And finally Vinicius brought me

 

to the top of the Oliveira Bridge. Mateo had given him the key and he came up here from time to time, sometimes with Tiago, sometimes to make up with Aline, once or twice to get in trouble with Aline, but most often by himself. We slid aside the rumbling door and sat down.

Looking out at the looming, colorful city, I wondered why Boston. Why was Mateo drawn so much to Boston? It was the one thing I wasn’t willing to take a guess at—it seemed beyond knowing, something where fiction may have been far from fact. What did Boston have that São Paulo, in all its immensity, did not? It wasn’t me, as Tiago thought. It wasn’t the chance to be a king, like Vinicius thought. Perhaps it was simply the place that called him home. And maybe these days I could relate to that. Maybe. Maybe yes.

Vinicius was sitting beside me, his knees drawn up and his hands clasped against his shins.

“I want to tell you the real reason I came to meet you,” I said to him in English and he looked at me, perhaps catching every second word. “I think I know enough words to tell you, Vini, but I don’t know nearly enough to explain it.”

He pursed his lips. “Um segredo?”
A secret?

“Sim,” I said. “Um grande segredo.”

He put his hand on my shoulder for encouragement and I told him, in halting Portuguese, the simple truth. I had nowhere near enough words for an explanation of it, even though he clearly was waiting for one.

“How?” he said finally.

I thought, trying to find the right words. «A lot of people,» I told him, «loved each other in a lot of different ways. So Caleb.» It was a simple explanation but it was perhaps the best one.

«An accident,» he said.

«A good accident. A happy accident.»

Always when I imagined telling him, which I’d done daily for the better part of a year, I would tell him and without hesitation he would jump up, dance a samba or something, heels slapping the floor. That was the Vini Mateo had told me about and the one I had gotten to know over the computer. I would swipe a tear or two from my eyes and he would grab my hand and pull me up with him and show me how to dance and I would dance. And, feeling for the first time my favorite word, I would think of Mateo. That’s how I imagined this ending.

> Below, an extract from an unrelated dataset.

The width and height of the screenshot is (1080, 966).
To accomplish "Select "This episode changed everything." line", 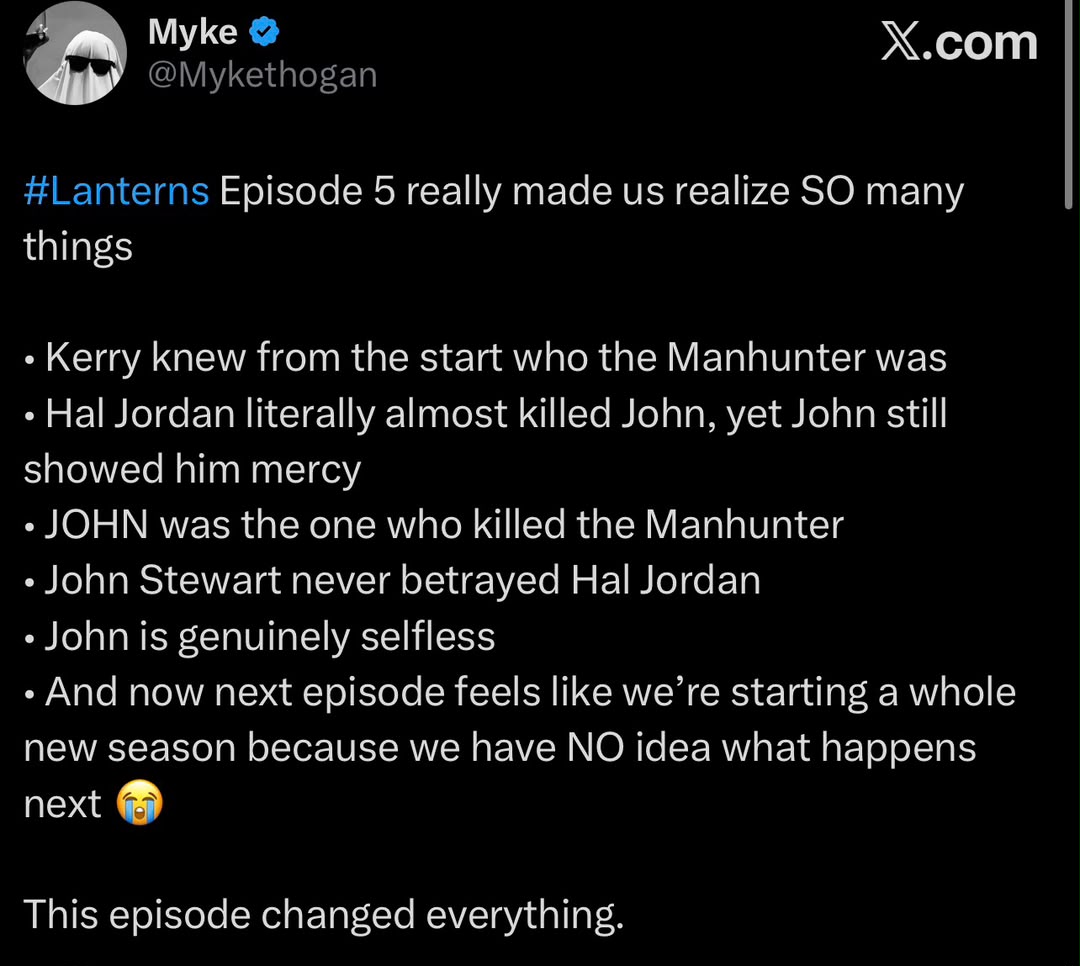I will 324,915.
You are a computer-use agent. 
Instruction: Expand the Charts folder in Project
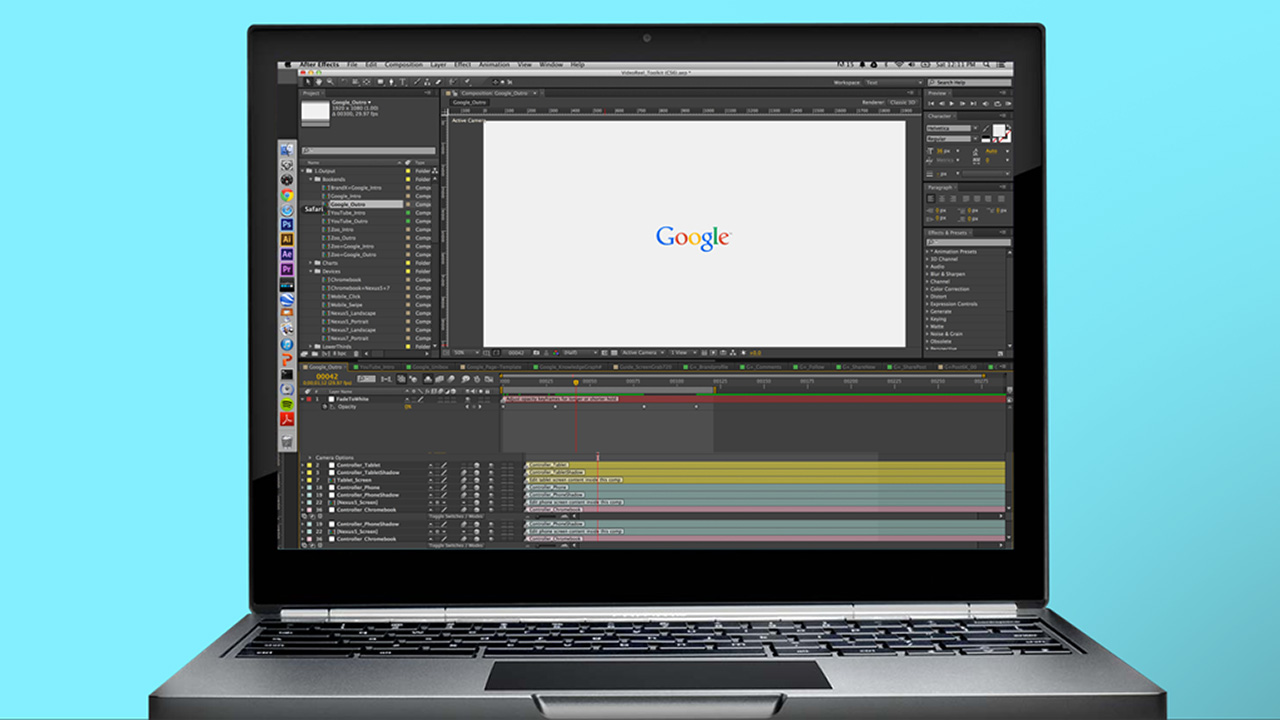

But instead Vini slowly stood up. Wind through the open doorway rushed between us and flapped his hair against his cheeks. He wasn’t dancing, merely looking out. Above the favelas that sprawled over the land like rigid flora, the Moon was low and bright in a halo of yellow haze. I wondered if Vini was looking, as I always did when I looked at the Moon, for the sudden, wondrous appearance of one of Mateo’s paintings across the face of it, big and eternal as the Sea of Tranquility. But, as always, the Moon was a blank wall, a blank page, blank save for the tiny cluster of footprints that had been there since 1969.

And that’s a fact.

 

 

E P I L O G U E

 

Facts and Fiction

 

 

There are a lot of names

 

for that day, none of which are very creative. But if you think about it, names for this kind of thing rarely are. When the Japanese attacked Hawaii, it was known simply as “Pearl Harbor.” When Neil Armstrong made his famous first step, it was simply “the Moon landing.” The day all the Facts appeared in Boston, most people call “Paint Day”—which sounds to me like one of the made-up holidays they’re always celebrating at Caleb’s school. The more skeptical among us refer to it simply as “the event.” None of them know what to make of it, still, though by now it’s a simple fact of city life. At first they thought some electrical currents during the blackout—either resulting from the blackout or caused by whatever caused the blackout—had reacted with a chemical in a particular brand of paint to melt off whatever other layers had accumulated on top of it. Perhaps that was how so many paintings overcame so many gray squares that day. That or else it was a gigantic publicity stunt by Krylon. Those theories quickly fell apart when it was discovered that the Facts could not be removed or ever painted over again. People fought against them with chemicals and sand-blasters but it was useless. Specialists were brought in to figure out what they were, research teams flocked to investigate—but it wasn’t anything magical, wasn’t any kind of new molecule or space-age technology. It wasn’t even all the same. Some was latex. Most was various brands of aerosol spraypaint. It was just paint. Very persistent paint. They shrugged and went away and searched for other things to explain.

Two years after Paint Day, Boston’s Department of Tourism launched a nationwide campaign celebrating the Massachusetts capital as “the Painted City.” While somewhat controversial at first, that small action gave people permission to begin thinking of the paintings not as a pest but as a beloved celebrity. Street vendors began hawking t-shirts emblazoned with some of the most popular Facts. There are tours you can take. They’re a part of Boston now—the Red Sox, the Freedom Trail, and the Facts.

Nobody calls it Beantown anymore. Or Porcupine City, for that matter.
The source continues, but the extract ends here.